_Task details_. Can you render the stretch of the records that opens with the line containing "The image size is (1186, 858)." and closes with the line containing "(x=664, y=758)" as a numbered list, with blank lines skipped and the pictures left out?

_Dataset excerpts_.
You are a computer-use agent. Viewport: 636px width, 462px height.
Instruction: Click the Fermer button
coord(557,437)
* * *
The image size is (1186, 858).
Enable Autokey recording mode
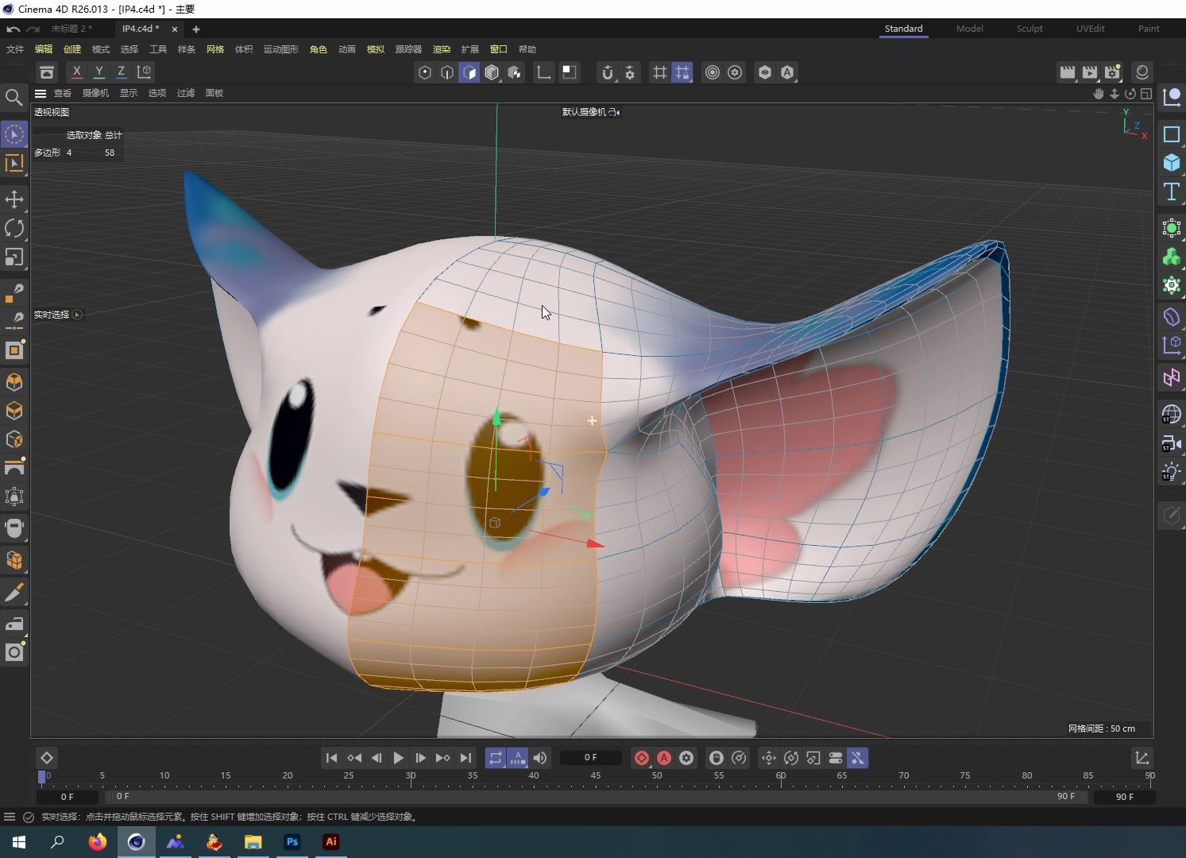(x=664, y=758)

_Response to the exercise_.
1. The image size is (1186, 858).
2. Enable Autokey recording mode
3. (x=664, y=758)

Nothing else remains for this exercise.